Linking Syriac Geographic Data
Fate, free will, and ancient geography
The Book of the Laws of the Countries (BLC), ascribed to the 2nd-century Syriac author and philosopher Bardaisan, is the earliest non-translated Syriac text of substantial size. It contains a highly interesting philosophical dialogue on nature, fate and free will. In the argument for human free will against astrological determinism, some specimens of cosmology and philosophy are put forward that reflect influences from a variety of cultures and traditions in the Hellenistic world. The book is unique for its description of peoples and their customs, which are put forward to argue that human behaviour is determined by the laws of people living in a certain area, rather than by their horoscope. As such, this book is a unique source of ancient geography, with Syriac descriptions of various peoples and their customs, from the brīṭūnāyē ‘Britannic’ and the germanāyē ‘Germanic’, to the hendwāyē ‘Indian’ and the šrāyē / šīrāyē ‘Chinese’.

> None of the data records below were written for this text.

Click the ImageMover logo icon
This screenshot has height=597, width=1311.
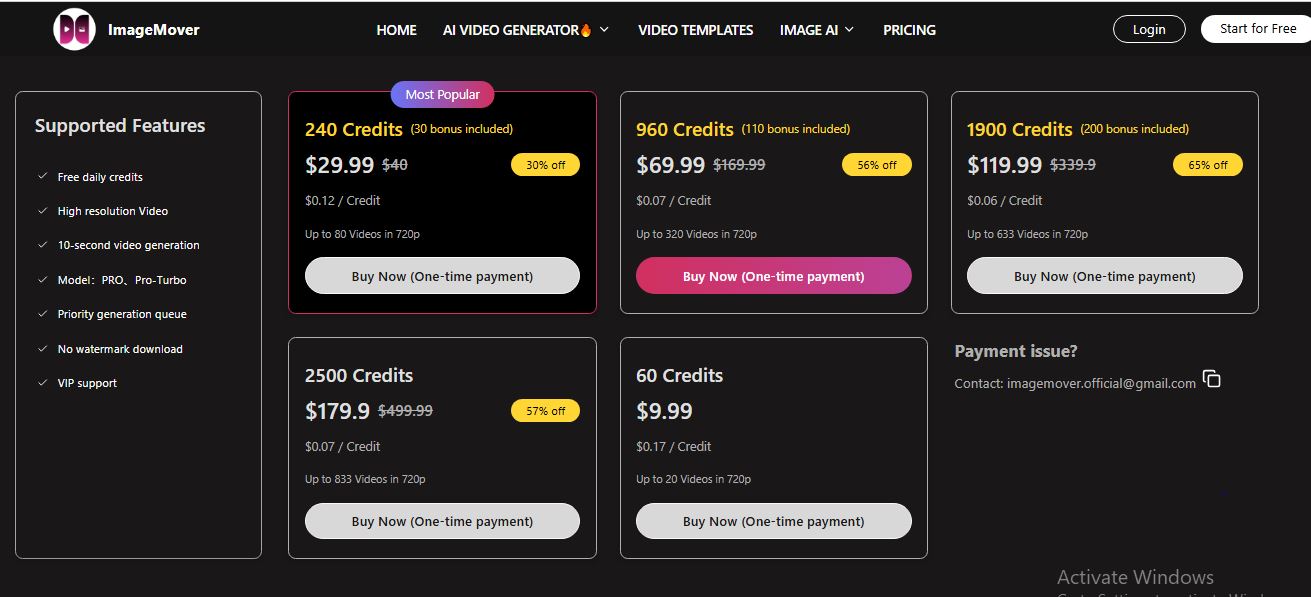click(x=74, y=29)
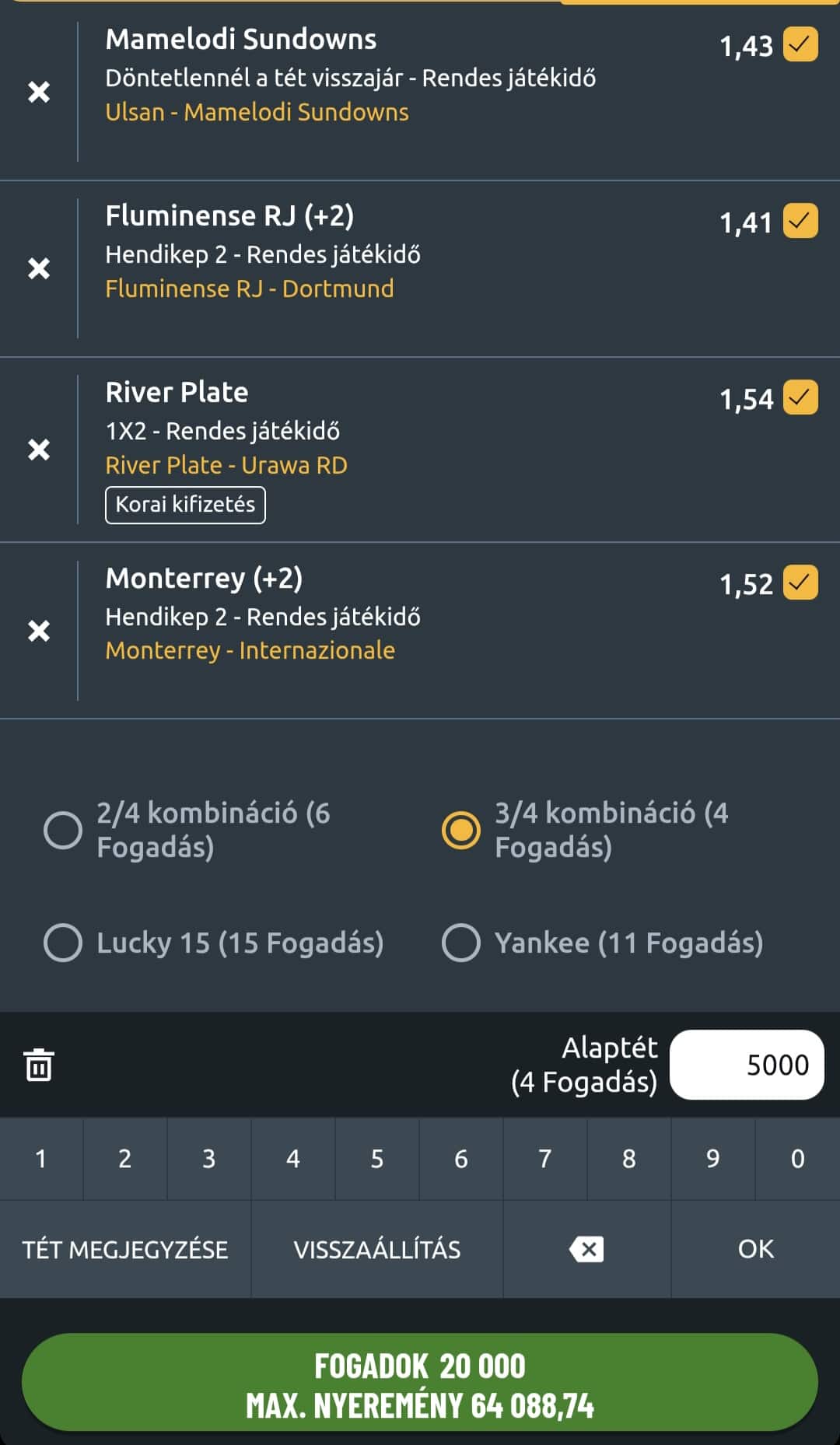The width and height of the screenshot is (840, 1445).
Task: Uncheck the River Plate 1,54 checkbox
Action: (800, 397)
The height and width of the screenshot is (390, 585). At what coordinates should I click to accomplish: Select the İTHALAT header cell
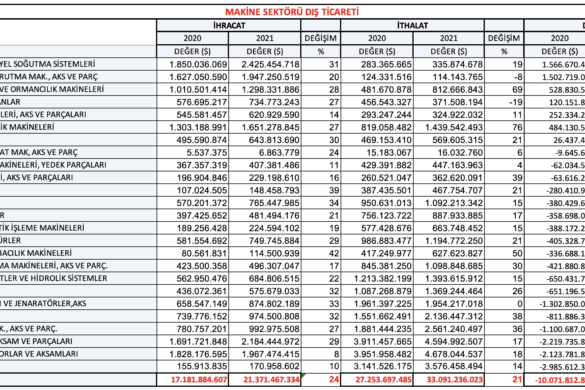[x=412, y=25]
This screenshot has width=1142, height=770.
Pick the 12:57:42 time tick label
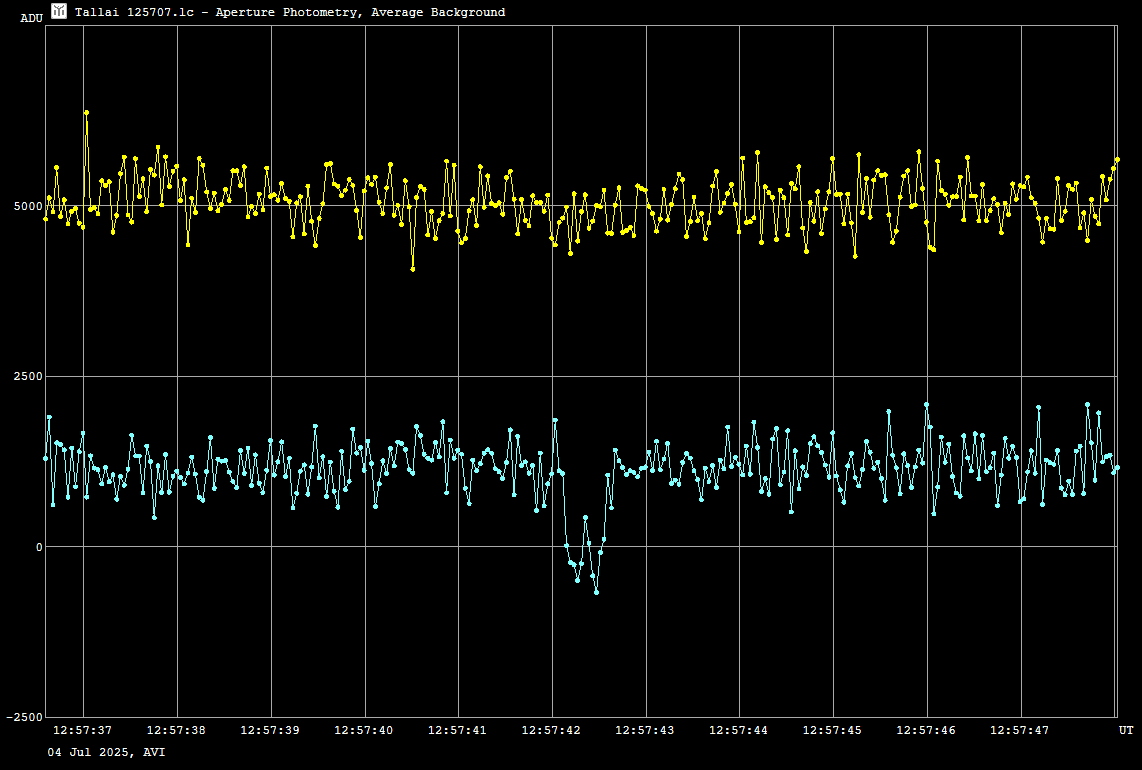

The argument that Bardaisan puts forward is: since people living in a certain country all have the same customs (e.g. “among the Indians, the Brahmans have a law forbidding to kill at all… to eat flesh, or to drink wine”) their behaviour cannot be determined by fate. Since fate is different for each individual, we would expect every person to behave according to their own individual customs rather than those of the country as a whole.
The literary and philosophical background of BLC is studied in a different project, the CLARIAH-funded pilot LinkSyr, which builds upon the linguistic analysis of this book by Dirk Bakker in his PhD dissertation Bardaisan’s Book of the Laws of the Countries: A Computer-Assisted Linguistic Analysis. The Pelagios Resource Development Grant will be used to bridge these textual source with geographical data. What did Bardaisan’s geography look like? Where can we locate the peoples that he mentions? What, from his 2nd-century Syriac perspective, were the “ends of the world”, in the West and in the East, in the North and in the South?
A transatlantic interdisciplinary cooperation
The project ‘Linking Syriac Geographic Data’ will bring the linguistically annotated Syriac text of BLC to the Pelagios community. In addition, it will introduce a dataset of over 2500 place entities from The Syriac Gazetteer. Thus it will bring together the computational textual analysis performed by the Eep Talstra Centre for Bible and Computer (Vrije Universiteit Amsterdam) and geographical data collected by Syriaca.org, a research collaborative based at Vanderbilt University whose mission is to curate authority files and URIs which enable the creation of Linked Open Data from Syriac sources. The geographic information included in the Gazetteer and that derived from the Book of the Laws of the Countries will be loaded into Pelagios. On the basis of a comparison of the NER done in the textual analysis and Pelagios’s Recogito annotation tool, the research team will document a workflow for future datasets with linked Syriac geographic data.
The Syriac heritage
We are extremely grateful for the Pelagios Resourcce Development grant that we received for this project. Not only because it enables up to set up a collaboration project between two research groups working at the nexus of Digital Humanities and Syriac studies at both sides of the Atlantic; and not only because we are convinced that as a case study of combined textual and geographical analysis, it can be beneficial as an example to scholars from various disciplines, but also because it broadens the scope of the highly valuable Pelagios resources by including more Syriac materials.
Syriac is a dialect of Aramaic once spoken by populations stretching across the Middle East and Central Asia. For much of the first millennium C.E., Syriac served as a lingua franca used in travel, trade, and religious culture from the Eastern coast of the Mediterranean to beyond the Iranian plateau. Syriac materials provide unparalleled sources for political and cultural history of late antiquity and the middle ages. These materials are of interest to scholars in a variety of humanities fields including classics, Middle Eastern studies, medieval history, religious studies, and linguistics.
Our aim is to produce the following four deliverables in this Pelagios Resource Development Project:
- Import into Pelagios of the Syriac Gazetteer, an authority file for Syriac geographic data with entries on over 2500 places. [Already done!]
- Import into Pelagios of a revised and manually corrected RDF data set of geographic information derived from the BLC text.
- Report on the comparison between the results of independent Syriac NER done by the LinkSyr team with the same workflow using Pelagios’ Recogito annotation tool.
- Documentation and workflow for future datasets with Syriac geographic data.